Wednesday, August 31, 2011

MICA MOCA Project Space - Berlin

Finally August has come to an end which is good news for me as during the month of August most Berliners take their holidays, leaving the Berlin art scene a little impotent. I have ventured on a few occasions in the last few weeks to galleries only to find the place closed, looking fairly empty and desolate. But I have since found out that everyone is just on holidays! However holidays are over and now to look forward to a series of openings and exciting projects.
This evening I went to the opening of an exhibition called The End of The Dream (Comes Too Soon) at project space MICA MOCA ( in Wedding; a low socio-economic borough of Mitte in Berlin; where all vibrant art communities start. And then eventually get pushed out! This show is the last for MICA MOCA in this location as the factory is being turned into loft apartments; however I understand that they will be looking for new premises.

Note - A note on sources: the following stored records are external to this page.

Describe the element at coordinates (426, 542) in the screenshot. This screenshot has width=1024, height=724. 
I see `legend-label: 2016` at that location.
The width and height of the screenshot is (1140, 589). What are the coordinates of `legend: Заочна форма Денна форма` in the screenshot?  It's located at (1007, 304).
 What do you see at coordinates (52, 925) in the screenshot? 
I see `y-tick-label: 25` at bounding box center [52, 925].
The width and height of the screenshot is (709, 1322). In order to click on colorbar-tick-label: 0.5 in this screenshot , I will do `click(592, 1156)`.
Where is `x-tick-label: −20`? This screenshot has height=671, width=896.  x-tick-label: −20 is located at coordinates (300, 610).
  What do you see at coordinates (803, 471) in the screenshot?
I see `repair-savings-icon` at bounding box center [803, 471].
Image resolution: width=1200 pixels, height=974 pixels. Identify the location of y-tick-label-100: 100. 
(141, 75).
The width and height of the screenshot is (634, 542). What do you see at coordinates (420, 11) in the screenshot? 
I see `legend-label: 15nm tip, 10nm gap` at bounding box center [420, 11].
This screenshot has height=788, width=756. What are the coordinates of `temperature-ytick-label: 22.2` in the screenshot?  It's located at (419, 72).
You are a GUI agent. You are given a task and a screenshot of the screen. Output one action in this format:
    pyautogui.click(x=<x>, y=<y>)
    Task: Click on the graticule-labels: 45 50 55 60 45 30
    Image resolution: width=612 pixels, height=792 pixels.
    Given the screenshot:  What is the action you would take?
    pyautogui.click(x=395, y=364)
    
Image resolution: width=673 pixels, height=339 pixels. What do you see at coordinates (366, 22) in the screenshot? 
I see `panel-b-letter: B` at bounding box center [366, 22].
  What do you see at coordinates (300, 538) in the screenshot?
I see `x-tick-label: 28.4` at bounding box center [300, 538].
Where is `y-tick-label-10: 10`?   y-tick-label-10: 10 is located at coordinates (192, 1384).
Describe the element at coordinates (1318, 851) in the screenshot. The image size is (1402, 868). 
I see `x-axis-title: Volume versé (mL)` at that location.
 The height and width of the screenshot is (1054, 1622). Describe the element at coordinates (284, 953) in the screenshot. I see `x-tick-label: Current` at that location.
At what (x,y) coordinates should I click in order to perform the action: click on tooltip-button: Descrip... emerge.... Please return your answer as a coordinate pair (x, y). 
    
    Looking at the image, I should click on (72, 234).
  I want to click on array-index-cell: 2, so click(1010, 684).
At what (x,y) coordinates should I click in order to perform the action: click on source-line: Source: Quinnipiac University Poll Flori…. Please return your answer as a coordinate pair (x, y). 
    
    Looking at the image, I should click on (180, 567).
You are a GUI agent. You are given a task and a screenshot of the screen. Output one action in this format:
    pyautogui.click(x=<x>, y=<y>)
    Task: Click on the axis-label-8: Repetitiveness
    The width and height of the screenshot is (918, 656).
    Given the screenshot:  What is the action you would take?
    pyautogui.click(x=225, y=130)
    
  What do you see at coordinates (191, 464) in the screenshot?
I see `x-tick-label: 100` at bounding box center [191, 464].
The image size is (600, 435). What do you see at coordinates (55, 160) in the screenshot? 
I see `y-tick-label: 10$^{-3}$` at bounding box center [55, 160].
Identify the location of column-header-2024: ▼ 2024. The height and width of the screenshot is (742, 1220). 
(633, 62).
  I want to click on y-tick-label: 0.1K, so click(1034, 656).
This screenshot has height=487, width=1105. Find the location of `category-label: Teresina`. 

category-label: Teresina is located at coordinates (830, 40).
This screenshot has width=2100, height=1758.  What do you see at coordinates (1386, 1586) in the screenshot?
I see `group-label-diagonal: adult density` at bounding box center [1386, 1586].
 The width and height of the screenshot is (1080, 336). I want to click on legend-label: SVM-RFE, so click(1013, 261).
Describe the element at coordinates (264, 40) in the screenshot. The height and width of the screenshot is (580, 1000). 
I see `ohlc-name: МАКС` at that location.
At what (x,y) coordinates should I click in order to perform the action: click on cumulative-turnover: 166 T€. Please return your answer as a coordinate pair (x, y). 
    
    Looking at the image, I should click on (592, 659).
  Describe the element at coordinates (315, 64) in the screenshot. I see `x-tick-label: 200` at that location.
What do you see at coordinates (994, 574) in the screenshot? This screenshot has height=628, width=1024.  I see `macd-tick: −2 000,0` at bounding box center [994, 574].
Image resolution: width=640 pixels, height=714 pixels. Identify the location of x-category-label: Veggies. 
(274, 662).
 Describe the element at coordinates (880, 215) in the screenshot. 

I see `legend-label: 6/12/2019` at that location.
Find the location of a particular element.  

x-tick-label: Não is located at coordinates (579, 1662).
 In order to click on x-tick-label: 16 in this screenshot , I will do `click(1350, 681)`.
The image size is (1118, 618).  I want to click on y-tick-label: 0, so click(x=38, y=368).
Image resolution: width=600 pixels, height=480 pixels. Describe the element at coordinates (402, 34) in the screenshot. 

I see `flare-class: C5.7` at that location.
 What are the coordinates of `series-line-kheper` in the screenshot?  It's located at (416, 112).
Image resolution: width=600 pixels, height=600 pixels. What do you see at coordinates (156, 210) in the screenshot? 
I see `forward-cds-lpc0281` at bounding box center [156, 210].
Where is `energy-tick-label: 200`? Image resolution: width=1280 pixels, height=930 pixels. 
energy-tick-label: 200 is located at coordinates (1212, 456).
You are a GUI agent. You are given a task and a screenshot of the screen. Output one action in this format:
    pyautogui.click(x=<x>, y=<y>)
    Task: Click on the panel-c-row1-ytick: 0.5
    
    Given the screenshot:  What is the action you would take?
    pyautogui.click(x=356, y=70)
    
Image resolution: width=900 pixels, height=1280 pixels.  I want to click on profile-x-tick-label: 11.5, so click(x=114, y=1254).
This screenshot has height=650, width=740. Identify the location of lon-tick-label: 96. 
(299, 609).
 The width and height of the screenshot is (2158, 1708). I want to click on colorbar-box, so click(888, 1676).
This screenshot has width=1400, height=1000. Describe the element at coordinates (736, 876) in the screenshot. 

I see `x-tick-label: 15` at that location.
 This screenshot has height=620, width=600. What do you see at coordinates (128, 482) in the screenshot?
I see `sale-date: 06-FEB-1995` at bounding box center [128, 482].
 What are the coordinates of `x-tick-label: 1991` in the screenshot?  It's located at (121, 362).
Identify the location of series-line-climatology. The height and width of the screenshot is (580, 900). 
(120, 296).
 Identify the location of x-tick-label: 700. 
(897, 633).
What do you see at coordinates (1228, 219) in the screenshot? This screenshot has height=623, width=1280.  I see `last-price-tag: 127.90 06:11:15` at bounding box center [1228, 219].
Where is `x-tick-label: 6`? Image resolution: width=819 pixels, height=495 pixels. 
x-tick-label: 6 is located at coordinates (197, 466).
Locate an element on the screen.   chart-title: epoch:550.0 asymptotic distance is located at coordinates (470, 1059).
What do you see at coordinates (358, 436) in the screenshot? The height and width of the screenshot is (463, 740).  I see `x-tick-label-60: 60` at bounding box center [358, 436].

With over 35 artists The End of The Dream (Comes Too Soon) consisted of works by some of the artists who held studios within the premises and then some whom did not, and there was a mix of photography, sculpture, installation and video.

The highlight of the show was a collaborative project by Anton Burdakov and Sophia Pompery. I first saw Anton's work on the PROGRAM Berlin website where had made a project with an architect for the gallery space. The installation at MICA MOCA consisted of a series of relatively simple make shift shelving structures with large glass jars (about 1 litre to 2 litres each) filled with black tea positioned on the shelves. These were placed at various different heights each with a corresponding projector positioned at a short distance that projected an image which was subsequently “drawn” in the tea. From one angle the glass jars appeared to have blurred shafts of light projected through them, then as you moved around the object an image appeared clearly within the jar. An extension of his TEA ( series this work was by far the most resolved using the binary of technology versus the quotidian, and was the most elegantly executed within the exhibition. He’s pretty ace really. Shame about my crap photography but you can sort of see the computer in the jar.